Exercise data Block Start

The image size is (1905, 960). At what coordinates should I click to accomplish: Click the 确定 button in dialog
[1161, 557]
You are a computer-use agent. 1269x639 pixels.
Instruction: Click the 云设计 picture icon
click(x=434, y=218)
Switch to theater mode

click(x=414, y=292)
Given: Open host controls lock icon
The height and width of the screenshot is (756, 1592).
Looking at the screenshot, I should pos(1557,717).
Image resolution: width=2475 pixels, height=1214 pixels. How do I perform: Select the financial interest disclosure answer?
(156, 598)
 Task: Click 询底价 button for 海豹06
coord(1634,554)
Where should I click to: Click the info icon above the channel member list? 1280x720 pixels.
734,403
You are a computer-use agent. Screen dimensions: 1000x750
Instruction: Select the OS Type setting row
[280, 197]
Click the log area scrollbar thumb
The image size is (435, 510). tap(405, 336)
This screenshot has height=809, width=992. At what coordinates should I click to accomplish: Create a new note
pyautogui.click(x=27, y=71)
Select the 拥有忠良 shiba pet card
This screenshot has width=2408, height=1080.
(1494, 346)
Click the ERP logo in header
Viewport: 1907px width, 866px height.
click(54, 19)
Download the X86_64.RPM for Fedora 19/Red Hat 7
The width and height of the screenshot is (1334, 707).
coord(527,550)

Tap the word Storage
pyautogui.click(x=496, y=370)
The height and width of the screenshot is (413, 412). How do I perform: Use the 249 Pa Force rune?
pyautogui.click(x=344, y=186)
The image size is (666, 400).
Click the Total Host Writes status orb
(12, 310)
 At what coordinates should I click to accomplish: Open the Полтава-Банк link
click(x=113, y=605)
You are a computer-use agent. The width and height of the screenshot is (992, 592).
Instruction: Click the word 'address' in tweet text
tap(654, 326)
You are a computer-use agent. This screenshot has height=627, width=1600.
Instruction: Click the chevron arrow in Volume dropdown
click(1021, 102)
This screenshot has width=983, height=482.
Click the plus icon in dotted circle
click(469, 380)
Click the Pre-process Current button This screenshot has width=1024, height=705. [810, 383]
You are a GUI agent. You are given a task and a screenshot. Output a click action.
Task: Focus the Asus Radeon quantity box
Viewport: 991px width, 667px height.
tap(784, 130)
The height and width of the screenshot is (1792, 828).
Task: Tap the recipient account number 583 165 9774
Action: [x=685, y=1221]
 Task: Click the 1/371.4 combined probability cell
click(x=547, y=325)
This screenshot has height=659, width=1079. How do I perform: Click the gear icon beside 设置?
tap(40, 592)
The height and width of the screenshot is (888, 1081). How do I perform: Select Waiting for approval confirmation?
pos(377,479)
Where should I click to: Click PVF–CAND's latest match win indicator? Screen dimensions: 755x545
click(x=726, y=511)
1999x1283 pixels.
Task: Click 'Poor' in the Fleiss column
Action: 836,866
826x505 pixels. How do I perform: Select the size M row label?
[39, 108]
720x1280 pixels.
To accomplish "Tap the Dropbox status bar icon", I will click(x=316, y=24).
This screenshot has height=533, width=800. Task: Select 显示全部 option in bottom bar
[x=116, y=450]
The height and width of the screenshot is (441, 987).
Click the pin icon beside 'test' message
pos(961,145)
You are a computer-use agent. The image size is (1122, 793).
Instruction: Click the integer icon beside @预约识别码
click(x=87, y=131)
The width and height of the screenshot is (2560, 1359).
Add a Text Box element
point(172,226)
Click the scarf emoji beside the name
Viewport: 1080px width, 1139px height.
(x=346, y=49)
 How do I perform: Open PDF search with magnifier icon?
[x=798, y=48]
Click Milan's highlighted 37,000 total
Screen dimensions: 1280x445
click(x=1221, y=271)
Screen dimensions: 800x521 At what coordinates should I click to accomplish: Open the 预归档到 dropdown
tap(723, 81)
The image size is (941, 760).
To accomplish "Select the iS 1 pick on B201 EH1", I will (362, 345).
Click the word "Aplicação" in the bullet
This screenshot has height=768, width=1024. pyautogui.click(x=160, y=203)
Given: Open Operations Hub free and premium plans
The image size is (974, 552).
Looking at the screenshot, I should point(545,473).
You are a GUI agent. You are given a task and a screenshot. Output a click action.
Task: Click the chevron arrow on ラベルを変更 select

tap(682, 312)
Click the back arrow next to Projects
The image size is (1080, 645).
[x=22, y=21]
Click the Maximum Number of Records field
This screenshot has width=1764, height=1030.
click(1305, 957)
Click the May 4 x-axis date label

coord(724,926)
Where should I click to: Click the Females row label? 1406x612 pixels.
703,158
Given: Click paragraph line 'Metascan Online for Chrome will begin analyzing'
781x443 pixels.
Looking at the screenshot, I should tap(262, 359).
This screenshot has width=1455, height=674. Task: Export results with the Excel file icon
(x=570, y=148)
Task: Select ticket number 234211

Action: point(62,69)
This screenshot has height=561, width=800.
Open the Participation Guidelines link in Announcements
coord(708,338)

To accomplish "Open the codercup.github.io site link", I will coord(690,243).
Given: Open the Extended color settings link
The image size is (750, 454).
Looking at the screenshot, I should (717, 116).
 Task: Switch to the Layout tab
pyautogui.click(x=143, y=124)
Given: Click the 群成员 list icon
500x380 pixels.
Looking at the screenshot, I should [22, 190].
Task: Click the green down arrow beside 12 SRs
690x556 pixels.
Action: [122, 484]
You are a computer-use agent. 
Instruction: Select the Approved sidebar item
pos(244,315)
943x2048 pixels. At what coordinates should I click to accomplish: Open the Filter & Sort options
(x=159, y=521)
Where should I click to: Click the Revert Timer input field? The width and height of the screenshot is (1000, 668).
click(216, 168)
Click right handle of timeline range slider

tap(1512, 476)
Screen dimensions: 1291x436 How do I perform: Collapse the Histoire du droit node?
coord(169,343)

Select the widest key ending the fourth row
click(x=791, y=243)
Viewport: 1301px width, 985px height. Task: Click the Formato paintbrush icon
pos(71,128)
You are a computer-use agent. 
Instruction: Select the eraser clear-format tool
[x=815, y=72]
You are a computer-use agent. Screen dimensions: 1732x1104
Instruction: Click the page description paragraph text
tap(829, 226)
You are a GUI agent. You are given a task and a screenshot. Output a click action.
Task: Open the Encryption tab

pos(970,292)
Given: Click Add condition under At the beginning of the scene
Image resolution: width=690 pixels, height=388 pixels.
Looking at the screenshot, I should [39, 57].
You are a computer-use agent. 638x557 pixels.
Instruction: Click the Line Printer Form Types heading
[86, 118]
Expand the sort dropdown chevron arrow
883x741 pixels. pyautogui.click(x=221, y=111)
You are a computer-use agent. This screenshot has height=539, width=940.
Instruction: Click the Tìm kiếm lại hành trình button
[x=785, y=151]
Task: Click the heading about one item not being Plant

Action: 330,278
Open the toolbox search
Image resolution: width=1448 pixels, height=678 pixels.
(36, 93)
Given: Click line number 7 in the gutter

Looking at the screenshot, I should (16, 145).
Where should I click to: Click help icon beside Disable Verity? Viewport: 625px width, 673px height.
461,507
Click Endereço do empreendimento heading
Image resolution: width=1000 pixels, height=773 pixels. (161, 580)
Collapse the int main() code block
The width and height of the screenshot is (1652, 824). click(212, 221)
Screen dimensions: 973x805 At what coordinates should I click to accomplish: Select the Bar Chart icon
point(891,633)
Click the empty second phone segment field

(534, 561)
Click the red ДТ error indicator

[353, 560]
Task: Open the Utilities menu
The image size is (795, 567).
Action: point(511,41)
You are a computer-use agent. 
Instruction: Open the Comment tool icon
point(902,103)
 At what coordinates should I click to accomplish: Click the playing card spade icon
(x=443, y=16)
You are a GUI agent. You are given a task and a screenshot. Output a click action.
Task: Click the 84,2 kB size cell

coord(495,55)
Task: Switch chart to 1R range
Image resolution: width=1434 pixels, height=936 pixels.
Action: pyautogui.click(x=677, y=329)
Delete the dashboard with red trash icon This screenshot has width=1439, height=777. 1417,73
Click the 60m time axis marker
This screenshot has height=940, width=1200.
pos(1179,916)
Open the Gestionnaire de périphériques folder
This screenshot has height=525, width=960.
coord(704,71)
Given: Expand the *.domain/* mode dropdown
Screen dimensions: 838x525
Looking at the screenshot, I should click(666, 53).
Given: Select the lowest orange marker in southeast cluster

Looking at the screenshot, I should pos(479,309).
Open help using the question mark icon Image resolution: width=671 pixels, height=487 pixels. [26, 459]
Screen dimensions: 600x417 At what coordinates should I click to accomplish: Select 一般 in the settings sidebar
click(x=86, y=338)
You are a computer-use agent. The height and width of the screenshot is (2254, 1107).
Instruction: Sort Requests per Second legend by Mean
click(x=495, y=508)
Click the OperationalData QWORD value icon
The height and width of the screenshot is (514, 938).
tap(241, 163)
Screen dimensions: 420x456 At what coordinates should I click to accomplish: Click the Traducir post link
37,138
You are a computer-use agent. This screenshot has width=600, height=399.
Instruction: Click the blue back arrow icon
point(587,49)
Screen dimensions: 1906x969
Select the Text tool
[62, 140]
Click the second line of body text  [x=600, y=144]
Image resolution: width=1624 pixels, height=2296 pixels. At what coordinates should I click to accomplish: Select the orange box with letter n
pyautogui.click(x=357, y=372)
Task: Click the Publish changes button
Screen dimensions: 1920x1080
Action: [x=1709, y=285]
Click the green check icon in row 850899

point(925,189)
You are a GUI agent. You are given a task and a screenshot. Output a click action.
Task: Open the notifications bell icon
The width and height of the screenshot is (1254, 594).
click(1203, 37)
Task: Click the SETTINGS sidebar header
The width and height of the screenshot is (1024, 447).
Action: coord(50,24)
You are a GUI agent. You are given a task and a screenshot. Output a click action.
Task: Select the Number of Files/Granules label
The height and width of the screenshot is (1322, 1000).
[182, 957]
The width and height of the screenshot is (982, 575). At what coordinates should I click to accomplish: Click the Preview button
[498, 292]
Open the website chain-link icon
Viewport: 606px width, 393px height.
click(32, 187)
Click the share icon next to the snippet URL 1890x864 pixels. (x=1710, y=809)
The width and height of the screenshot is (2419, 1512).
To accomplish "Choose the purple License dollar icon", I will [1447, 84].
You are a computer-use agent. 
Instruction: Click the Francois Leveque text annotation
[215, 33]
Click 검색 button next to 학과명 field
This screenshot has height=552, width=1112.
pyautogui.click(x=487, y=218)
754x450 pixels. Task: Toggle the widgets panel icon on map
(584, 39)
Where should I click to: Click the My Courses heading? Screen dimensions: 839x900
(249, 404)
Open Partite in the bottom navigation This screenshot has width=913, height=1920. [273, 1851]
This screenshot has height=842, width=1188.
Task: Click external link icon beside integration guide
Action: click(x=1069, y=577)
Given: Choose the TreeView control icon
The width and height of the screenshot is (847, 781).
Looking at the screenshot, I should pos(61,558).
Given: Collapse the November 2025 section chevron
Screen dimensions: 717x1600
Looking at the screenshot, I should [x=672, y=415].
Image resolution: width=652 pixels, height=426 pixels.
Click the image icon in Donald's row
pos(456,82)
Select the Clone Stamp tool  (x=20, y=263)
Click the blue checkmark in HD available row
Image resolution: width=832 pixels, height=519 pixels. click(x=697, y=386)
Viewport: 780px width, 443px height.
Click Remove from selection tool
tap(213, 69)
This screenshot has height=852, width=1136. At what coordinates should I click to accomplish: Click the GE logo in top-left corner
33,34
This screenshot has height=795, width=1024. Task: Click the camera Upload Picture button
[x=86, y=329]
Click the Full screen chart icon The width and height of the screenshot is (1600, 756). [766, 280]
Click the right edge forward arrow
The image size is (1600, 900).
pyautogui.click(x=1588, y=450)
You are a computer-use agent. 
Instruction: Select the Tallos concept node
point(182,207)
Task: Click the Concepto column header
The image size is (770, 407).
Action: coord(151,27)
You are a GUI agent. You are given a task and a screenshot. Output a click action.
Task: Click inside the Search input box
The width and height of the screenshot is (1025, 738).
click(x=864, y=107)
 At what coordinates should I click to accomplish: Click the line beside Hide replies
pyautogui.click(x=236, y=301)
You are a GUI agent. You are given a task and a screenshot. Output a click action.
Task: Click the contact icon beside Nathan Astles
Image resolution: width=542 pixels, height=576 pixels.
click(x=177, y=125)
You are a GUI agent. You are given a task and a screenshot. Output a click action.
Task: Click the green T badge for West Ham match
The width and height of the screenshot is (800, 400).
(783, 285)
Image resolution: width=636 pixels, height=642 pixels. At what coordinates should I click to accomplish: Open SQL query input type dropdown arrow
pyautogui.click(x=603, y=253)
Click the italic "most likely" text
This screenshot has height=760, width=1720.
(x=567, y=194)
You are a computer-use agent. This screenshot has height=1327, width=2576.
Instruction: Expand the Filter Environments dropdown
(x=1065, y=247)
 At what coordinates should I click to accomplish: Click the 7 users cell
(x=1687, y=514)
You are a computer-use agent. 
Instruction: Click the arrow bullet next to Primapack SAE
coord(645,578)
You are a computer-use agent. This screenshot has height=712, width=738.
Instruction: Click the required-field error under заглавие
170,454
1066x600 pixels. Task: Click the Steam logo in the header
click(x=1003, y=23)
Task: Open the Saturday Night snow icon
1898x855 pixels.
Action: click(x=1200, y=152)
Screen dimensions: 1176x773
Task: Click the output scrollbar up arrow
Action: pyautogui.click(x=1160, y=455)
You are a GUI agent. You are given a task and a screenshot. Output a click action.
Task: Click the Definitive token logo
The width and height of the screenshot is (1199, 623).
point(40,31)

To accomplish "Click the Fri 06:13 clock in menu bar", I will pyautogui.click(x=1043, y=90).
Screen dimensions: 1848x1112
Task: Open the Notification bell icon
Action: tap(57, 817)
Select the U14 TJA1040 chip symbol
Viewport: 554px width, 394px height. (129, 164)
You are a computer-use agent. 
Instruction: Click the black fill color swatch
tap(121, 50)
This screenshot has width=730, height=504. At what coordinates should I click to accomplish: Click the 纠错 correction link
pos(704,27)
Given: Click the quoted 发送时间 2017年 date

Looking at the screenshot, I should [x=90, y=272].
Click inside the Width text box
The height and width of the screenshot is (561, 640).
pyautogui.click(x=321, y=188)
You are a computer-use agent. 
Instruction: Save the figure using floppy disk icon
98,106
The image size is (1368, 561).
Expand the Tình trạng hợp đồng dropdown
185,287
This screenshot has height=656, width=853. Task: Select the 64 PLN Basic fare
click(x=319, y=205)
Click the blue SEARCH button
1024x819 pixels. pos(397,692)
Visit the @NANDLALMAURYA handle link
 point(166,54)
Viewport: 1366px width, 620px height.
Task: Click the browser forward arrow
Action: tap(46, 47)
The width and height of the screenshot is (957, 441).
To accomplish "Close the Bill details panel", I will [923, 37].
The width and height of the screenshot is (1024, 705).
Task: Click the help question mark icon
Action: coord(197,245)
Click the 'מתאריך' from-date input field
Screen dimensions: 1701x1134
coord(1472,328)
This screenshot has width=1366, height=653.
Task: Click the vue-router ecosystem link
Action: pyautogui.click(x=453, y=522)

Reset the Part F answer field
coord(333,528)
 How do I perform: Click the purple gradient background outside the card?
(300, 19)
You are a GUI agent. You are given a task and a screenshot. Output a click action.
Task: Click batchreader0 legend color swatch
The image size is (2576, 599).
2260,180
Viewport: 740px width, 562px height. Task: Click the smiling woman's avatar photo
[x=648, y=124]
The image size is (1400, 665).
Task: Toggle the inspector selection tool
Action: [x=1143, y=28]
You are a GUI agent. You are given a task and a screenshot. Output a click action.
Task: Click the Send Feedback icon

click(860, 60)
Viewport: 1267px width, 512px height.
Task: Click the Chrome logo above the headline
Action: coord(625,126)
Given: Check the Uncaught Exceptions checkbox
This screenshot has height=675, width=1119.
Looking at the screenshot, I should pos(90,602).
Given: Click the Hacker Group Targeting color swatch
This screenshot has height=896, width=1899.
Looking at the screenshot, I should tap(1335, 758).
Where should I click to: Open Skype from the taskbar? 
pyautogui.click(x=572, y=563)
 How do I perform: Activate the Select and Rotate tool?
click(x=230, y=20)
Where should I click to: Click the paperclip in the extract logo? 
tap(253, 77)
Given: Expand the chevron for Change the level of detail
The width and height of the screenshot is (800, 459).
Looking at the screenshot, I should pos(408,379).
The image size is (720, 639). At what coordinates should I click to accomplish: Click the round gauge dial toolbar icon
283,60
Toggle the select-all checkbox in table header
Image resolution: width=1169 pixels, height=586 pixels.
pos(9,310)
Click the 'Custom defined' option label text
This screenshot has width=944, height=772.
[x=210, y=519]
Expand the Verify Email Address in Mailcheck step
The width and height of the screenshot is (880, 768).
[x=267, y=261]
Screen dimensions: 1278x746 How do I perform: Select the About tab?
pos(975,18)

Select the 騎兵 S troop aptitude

Exercise data Block End

#### [Your objective]
Using the records above, say how many lines include the string "Choose". Only the number is wanted.

#### [Answer area]
2